--- Start DATASET EXCERPTS ---
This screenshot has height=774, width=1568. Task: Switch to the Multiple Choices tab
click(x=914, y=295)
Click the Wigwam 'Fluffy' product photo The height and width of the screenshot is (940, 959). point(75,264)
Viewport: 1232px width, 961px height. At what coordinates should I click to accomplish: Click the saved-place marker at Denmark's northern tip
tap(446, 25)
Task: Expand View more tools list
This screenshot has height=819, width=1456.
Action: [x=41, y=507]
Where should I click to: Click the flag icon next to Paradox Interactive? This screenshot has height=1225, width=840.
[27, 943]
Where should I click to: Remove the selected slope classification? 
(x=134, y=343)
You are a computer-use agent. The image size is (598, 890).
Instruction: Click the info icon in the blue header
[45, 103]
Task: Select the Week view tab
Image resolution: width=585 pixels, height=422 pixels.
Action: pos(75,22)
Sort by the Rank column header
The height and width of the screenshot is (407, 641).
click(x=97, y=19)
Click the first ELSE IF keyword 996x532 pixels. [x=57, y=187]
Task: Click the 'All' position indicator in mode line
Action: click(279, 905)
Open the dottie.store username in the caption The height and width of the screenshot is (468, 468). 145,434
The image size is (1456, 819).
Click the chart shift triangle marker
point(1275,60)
--- End DATASET EXCERPTS ---
TASK OBJECTIVE: Copy out all the rows above again, swapping "icon" for "symbol" everywhere it shows up and keeping everything else the same.

FULL SOLUTION:
This screenshot has height=774, width=1568. Task: Switch to the Multiple Choices tab
click(x=914, y=295)
Click the Wigwam 'Fluffy' product photo The height and width of the screenshot is (940, 959). point(75,264)
Viewport: 1232px width, 961px height. At what coordinates should I click to accomplish: Click the saved-place marker at Denmark's northern tip
tap(446, 25)
Task: Expand View more tools list
This screenshot has height=819, width=1456.
Action: [x=41, y=507]
Where should I click to: Click the flag symbol next to Paradox Interactive? This screenshot has height=1225, width=840.
[27, 943]
Where should I click to: Remove the selected slope classification? 
(x=134, y=343)
You are a computer-use agent. The image size is (598, 890).
Instruction: Click the info symbol in the blue header
[45, 103]
Task: Select the Week view tab
Image resolution: width=585 pixels, height=422 pixels.
Action: pos(75,22)
Sort by the Rank column header
The height and width of the screenshot is (407, 641).
click(x=97, y=19)
Click the first ELSE IF keyword 996x532 pixels. [x=57, y=187]
Task: Click the 'All' position indicator in mode line
Action: click(279, 905)
Open the dottie.store username in the caption The height and width of the screenshot is (468, 468). 145,434
The image size is (1456, 819).
Click the chart shift triangle marker
point(1275,60)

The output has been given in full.